[[ DATA UNDER STUDY open ]]

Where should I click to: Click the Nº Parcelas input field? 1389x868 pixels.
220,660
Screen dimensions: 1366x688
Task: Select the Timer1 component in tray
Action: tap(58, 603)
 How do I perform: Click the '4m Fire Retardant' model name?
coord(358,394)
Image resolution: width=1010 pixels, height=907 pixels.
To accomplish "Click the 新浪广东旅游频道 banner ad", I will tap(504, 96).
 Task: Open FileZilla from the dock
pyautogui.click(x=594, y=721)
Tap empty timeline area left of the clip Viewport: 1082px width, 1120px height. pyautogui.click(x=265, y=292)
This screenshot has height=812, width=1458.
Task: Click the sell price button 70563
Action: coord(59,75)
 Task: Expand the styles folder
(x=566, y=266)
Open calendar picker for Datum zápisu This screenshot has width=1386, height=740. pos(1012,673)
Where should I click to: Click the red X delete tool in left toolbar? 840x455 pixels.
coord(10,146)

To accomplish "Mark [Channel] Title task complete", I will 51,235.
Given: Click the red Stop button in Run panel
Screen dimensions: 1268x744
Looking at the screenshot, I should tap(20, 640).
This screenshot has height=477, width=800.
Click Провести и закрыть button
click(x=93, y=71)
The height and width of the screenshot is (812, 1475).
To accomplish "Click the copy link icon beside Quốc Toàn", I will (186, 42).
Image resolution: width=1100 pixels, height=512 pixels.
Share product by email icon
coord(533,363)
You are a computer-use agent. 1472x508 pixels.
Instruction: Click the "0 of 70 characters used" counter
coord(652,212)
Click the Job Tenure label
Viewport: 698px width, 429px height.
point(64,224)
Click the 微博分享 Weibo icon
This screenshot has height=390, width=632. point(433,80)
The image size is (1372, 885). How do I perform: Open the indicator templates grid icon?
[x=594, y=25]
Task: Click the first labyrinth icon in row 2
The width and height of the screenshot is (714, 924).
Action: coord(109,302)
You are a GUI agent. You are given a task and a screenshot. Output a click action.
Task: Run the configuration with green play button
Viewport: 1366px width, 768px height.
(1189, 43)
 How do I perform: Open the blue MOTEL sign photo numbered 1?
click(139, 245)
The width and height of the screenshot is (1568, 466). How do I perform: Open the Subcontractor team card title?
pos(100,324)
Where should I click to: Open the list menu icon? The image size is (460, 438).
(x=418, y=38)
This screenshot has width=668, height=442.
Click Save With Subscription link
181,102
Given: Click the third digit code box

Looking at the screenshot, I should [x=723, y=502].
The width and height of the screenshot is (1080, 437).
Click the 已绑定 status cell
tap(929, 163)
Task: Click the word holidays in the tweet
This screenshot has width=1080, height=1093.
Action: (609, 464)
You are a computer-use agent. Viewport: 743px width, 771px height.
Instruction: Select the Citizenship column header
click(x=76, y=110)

[[ DATA UNDER STUDY closed ]]

ASSIGNED TASK:
The entries above must be copied verbatim. Leave none out.

WORKED SOLUTION:
Where should I click to: Click the Nº Parcelas input field? 1389x868 pixels.
220,660
Screen dimensions: 1366x688
Task: Select the Timer1 component in tray
Action: tap(58, 603)
 How do I perform: Click the '4m Fire Retardant' model name?
coord(358,394)
Image resolution: width=1010 pixels, height=907 pixels.
To accomplish "Click the 新浪广东旅游频道 banner ad", I will tap(504, 96).
 Task: Open FileZilla from the dock
pyautogui.click(x=594, y=721)
Tap empty timeline area left of the clip Viewport: 1082px width, 1120px height. pyautogui.click(x=265, y=292)
This screenshot has height=812, width=1458.
Task: Click the sell price button 70563
Action: coord(59,75)
 Task: Expand the styles folder
(x=566, y=266)
Open calendar picker for Datum zápisu This screenshot has width=1386, height=740. pos(1012,673)
Where should I click to: Click the red X delete tool in left toolbar? 840x455 pixels.
coord(10,146)

To accomplish "Mark [Channel] Title task complete", I will 51,235.
Given: Click the red Stop button in Run panel
Screen dimensions: 1268x744
Looking at the screenshot, I should tap(20, 640).
This screenshot has height=477, width=800.
Click Провести и закрыть button
click(x=93, y=71)
The height and width of the screenshot is (812, 1475).
To accomplish "Click the copy link icon beside Quốc Toàn", I will (186, 42).
Image resolution: width=1100 pixels, height=512 pixels.
Share product by email icon
coord(533,363)
You are a computer-use agent. 1472x508 pixels.
Instruction: Click the "0 of 70 characters used" counter
coord(652,212)
Click the Job Tenure label
Viewport: 698px width, 429px height.
point(64,224)
Click the 微博分享 Weibo icon
This screenshot has height=390, width=632. point(433,80)
The image size is (1372, 885). How do I perform: Open the indicator templates grid icon?
[x=594, y=25]
Task: Click the first labyrinth icon in row 2
The width and height of the screenshot is (714, 924).
Action: coord(109,302)
You are a GUI agent. You are given a task and a screenshot. Output a click action.
Task: Run the configuration with green play button
Viewport: 1366px width, 768px height.
(1189, 43)
 How do I perform: Open the blue MOTEL sign photo numbered 1?
click(139, 245)
The width and height of the screenshot is (1568, 466). How do I perform: Open the Subcontractor team card title?
pos(100,324)
Where should I click to: Open the list menu icon? The image size is (460, 438).
(x=418, y=38)
This screenshot has width=668, height=442.
Click Save With Subscription link
181,102
Given: Click the third digit code box

Looking at the screenshot, I should [x=723, y=502].
The width and height of the screenshot is (1080, 437).
Click the 已绑定 status cell
tap(929, 163)
Task: Click the word holidays in the tweet
This screenshot has width=1080, height=1093.
Action: (609, 464)
You are a computer-use agent. Viewport: 743px width, 771px height.
Instruction: Select the Citizenship column header
click(x=76, y=110)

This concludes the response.